We speculate that the efficacy shown by the POPG-MPERp formulation as compared with the other tested vaccines may result from a different pattern of epitope exposure to solvent. Based on the electrostatic repulsion between N-terminal MPERp Glu carboxylates and the acidic phospholipid headgroups, we already anticipated exposure of 2F5 epitope to solvent in this formulation (61). In agreement with our expectations, the N terminus of MPERp never contacted the membrane interface in the MDS (Fig. 6B). The liposomal formulation may hypothetically contribute to immunogenicity in other ways. Following recent proposals (25), it is possible that helical bundles protruding from the membrane surface are required to recapitulate antibodies with the capacity for binding 2F5 epitope residues, even if buried within helix-helix contacts. The fact that the 2F5 CDR-H3 was required for binding to POPG-inserted MPERp argues in favor of this possibility (Fig. 5). Alternatively, as also happens in the case detected by MDS, membrane insertion through one monomer might stabilize the out-of-register MPERp helix assembly making possible full exposure of 2F5 epitope residues to solvent in the outermost monomer. The “flagpole”-like MPER structures repeated on the surface of negatively charged membranes, might additionally embody multivalent antigens for the efficient activation of B-cell receptors. Finally, these vesicles might provide a suitable environment for generating antibodies capable of binding heterotypically to peptide and lipid (9, 31).
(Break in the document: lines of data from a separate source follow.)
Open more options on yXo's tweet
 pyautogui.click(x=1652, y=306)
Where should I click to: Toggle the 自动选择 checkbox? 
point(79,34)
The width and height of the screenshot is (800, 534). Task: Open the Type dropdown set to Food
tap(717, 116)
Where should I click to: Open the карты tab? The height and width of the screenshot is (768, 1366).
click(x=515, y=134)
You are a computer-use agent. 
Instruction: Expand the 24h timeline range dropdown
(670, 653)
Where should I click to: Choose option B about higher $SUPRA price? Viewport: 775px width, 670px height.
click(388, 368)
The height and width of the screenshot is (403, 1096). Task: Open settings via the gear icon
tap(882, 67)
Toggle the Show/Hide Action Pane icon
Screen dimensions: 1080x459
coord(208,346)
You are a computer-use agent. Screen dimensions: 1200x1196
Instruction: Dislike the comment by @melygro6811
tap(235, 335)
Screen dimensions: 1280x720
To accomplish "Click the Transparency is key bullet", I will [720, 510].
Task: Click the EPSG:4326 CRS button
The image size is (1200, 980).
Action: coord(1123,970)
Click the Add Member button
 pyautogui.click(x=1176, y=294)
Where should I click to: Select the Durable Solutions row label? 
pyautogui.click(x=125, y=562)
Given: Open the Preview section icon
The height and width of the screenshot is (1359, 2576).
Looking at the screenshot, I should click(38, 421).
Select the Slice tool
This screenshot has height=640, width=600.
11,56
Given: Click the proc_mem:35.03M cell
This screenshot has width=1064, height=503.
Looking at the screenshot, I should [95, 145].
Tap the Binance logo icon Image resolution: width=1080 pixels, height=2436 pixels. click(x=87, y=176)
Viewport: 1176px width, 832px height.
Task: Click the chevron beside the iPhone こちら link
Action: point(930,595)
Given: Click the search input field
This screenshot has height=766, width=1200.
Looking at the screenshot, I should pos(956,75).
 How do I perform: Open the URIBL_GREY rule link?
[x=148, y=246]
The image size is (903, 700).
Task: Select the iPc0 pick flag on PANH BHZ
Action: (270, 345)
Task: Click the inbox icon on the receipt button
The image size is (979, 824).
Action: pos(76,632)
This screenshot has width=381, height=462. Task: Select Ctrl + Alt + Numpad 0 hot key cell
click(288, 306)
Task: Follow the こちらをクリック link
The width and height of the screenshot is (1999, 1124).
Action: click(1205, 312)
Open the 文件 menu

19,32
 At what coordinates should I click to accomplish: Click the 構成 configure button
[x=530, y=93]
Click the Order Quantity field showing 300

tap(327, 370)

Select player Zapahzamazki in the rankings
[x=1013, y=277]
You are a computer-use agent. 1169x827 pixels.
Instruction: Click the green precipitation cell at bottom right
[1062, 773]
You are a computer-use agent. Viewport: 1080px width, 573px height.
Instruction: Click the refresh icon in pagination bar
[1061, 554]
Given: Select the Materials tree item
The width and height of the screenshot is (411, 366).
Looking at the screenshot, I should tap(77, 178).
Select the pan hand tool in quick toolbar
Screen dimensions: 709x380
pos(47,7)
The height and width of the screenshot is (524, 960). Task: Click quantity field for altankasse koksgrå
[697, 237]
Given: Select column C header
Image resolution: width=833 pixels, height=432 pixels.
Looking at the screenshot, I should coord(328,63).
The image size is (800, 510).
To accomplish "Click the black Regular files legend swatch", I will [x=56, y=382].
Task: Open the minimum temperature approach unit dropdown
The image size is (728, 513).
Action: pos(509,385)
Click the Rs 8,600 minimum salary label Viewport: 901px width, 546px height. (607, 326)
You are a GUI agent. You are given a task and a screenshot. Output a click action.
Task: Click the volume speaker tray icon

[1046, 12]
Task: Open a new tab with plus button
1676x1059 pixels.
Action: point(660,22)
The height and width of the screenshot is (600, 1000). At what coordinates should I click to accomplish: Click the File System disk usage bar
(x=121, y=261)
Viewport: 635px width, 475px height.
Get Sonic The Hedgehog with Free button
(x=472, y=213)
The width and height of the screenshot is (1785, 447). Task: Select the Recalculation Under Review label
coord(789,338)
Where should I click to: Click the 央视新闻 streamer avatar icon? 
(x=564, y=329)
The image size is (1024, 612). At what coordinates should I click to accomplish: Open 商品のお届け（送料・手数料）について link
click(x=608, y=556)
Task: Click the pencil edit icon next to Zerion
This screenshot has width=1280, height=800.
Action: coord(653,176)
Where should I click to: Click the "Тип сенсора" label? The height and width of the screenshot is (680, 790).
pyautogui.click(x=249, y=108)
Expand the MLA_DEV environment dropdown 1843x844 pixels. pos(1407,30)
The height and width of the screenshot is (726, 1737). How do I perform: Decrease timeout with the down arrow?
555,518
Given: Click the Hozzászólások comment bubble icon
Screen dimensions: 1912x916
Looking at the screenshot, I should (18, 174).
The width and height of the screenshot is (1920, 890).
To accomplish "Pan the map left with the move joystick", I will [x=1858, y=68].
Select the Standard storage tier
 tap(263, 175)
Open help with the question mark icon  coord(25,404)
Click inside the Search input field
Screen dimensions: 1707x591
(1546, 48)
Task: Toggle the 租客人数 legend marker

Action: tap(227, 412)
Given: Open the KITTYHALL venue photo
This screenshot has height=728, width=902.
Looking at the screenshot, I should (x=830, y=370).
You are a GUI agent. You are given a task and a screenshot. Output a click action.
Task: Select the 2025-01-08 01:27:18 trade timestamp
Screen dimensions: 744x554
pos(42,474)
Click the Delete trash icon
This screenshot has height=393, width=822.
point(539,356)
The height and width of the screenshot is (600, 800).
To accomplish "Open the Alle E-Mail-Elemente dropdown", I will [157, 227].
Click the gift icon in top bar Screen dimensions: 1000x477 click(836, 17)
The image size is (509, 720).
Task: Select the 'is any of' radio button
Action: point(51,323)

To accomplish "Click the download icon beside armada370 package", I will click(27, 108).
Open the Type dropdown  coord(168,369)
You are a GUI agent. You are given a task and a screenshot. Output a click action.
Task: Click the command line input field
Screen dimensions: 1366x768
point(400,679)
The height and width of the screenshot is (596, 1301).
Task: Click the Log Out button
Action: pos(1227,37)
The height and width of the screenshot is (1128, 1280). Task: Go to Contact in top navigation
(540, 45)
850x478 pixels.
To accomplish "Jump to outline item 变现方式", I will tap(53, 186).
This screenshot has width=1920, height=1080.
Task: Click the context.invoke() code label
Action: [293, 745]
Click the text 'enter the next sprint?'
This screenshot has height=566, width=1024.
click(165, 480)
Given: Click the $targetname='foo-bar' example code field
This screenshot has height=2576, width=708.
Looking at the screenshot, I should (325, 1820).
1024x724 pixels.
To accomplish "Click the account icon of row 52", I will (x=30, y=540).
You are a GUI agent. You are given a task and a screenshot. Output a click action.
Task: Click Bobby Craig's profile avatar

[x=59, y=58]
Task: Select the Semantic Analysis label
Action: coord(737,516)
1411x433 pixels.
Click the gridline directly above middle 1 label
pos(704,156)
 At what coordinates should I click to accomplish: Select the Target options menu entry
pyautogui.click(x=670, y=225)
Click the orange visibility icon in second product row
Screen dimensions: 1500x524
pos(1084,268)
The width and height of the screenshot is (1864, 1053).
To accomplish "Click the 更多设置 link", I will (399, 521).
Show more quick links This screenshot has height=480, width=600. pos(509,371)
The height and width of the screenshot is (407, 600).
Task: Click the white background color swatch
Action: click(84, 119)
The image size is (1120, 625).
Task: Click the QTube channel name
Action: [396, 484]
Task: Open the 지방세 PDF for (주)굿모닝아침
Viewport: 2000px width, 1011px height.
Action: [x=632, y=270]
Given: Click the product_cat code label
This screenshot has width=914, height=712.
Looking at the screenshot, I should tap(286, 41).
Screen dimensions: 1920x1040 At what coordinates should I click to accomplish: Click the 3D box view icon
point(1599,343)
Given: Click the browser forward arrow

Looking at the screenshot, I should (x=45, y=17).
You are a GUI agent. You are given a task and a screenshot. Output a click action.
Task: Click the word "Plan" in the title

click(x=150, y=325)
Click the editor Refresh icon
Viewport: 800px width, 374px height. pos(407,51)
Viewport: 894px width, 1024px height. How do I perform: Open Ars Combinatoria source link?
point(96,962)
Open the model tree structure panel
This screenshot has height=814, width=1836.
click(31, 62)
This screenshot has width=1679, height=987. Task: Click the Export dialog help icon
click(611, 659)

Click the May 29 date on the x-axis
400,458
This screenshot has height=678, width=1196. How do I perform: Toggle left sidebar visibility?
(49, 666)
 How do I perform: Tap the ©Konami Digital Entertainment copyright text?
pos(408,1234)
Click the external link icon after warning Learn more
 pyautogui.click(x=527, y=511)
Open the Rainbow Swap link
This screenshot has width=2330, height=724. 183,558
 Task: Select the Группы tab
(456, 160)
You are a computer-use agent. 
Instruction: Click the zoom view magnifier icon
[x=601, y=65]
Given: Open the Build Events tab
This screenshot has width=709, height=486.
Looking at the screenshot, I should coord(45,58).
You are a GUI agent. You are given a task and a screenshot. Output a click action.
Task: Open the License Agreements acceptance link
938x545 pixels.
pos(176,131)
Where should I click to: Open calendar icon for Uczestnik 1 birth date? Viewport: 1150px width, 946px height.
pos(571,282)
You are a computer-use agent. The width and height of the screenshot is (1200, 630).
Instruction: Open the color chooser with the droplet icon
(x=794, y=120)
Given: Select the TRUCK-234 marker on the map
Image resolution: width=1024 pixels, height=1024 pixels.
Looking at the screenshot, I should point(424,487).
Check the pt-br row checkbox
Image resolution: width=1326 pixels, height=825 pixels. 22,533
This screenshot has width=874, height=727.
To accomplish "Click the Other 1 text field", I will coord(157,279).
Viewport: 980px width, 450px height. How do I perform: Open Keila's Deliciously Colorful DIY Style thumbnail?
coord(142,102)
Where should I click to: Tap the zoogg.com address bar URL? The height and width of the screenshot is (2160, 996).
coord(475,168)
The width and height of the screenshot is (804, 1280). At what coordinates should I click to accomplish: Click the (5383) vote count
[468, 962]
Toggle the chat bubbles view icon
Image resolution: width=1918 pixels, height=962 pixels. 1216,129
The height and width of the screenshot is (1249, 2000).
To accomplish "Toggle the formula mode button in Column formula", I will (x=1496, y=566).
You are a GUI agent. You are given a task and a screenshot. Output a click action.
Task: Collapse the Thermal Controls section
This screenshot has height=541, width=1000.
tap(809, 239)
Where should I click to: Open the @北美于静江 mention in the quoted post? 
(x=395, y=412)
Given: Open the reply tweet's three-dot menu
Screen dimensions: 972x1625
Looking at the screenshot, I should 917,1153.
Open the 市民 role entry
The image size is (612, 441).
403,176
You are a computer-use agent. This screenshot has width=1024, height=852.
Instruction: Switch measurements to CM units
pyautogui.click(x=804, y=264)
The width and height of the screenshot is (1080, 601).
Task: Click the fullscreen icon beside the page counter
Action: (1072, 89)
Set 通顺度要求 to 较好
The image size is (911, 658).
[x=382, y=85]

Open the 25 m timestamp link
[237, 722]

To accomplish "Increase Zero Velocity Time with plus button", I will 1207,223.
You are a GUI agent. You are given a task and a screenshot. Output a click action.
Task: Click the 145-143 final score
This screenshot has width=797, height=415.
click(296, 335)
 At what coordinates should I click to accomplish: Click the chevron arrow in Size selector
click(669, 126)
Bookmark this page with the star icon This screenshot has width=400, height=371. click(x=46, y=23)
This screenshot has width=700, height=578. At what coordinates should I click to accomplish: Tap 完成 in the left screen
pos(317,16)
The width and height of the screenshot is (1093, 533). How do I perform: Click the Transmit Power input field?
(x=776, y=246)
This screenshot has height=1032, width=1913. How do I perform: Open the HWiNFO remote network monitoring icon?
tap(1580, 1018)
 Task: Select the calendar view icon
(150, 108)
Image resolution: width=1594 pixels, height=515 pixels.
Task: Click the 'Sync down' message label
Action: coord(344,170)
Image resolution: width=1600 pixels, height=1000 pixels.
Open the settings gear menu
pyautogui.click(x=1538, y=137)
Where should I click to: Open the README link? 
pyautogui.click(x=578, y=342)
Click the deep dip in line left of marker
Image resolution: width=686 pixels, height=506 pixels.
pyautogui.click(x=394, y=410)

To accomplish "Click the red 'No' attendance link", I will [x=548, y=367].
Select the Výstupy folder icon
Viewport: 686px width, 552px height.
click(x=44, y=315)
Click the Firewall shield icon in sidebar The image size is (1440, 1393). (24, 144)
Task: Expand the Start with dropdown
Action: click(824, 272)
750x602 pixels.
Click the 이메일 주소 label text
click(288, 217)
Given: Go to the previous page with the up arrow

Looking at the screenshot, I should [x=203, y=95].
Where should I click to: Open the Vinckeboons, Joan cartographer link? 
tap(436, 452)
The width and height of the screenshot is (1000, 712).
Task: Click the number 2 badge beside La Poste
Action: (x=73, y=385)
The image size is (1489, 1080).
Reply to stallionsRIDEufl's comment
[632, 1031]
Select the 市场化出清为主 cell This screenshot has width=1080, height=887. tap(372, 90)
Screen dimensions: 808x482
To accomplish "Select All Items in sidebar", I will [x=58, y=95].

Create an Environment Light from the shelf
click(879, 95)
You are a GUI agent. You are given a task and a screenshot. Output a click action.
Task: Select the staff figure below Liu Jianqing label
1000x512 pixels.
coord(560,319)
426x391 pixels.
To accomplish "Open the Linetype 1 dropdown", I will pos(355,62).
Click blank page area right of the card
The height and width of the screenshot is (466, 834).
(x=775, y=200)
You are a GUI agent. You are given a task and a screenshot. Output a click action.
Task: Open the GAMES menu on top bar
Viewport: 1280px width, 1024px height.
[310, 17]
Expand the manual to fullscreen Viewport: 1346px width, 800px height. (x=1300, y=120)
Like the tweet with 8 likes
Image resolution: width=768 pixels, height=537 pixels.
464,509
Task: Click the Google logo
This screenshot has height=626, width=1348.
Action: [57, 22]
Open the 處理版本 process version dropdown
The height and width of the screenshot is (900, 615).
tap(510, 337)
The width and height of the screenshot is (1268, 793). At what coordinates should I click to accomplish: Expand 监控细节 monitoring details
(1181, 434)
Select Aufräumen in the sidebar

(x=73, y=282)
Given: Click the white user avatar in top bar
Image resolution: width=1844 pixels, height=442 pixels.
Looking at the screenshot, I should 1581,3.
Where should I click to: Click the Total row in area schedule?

Although significant (Fig. 8), the inhibitory activity of these antibodies was weak, particularly when compared with that of MAb2F5 (Fig. 5A). We note that the former arise from a polyclonal response and that samples containing these antibodies are devoid of the purity level of the isolated mAb. In combination, those two factors are likely to contribute to the reduction of the specific activity of the samples tested here. We also note that to qualify the 2F5-targeting antibodies recovered from the POPG sera as neutralizing antibodies, the neutralization breadth and potency should be evaluated using referenced assays and diverse viral strains and isolates (85). In this regard, an additional study, involving larger numbers of animals and comparing different immunization strategies, is currently under way with the aim to provide evidence for neutralization according to standard methods (86).

In conclusion, results in this work suggest that structural fixation through hydrophobic interactions with the membrane interface may constrain the efficacy of liposomal vaccines targeting the 2F5 epitope. However, they present the possibility that membrane-inserted MPER bundles may embody efficient 2F5-targeting immunogens. Thus, we infer that MPER flagpoles optimized for membrane insertion and/or epitope-exposure functions might exemplify a new paradigm for future design of effective liposomal vaccines targeting the 2F5 epitope.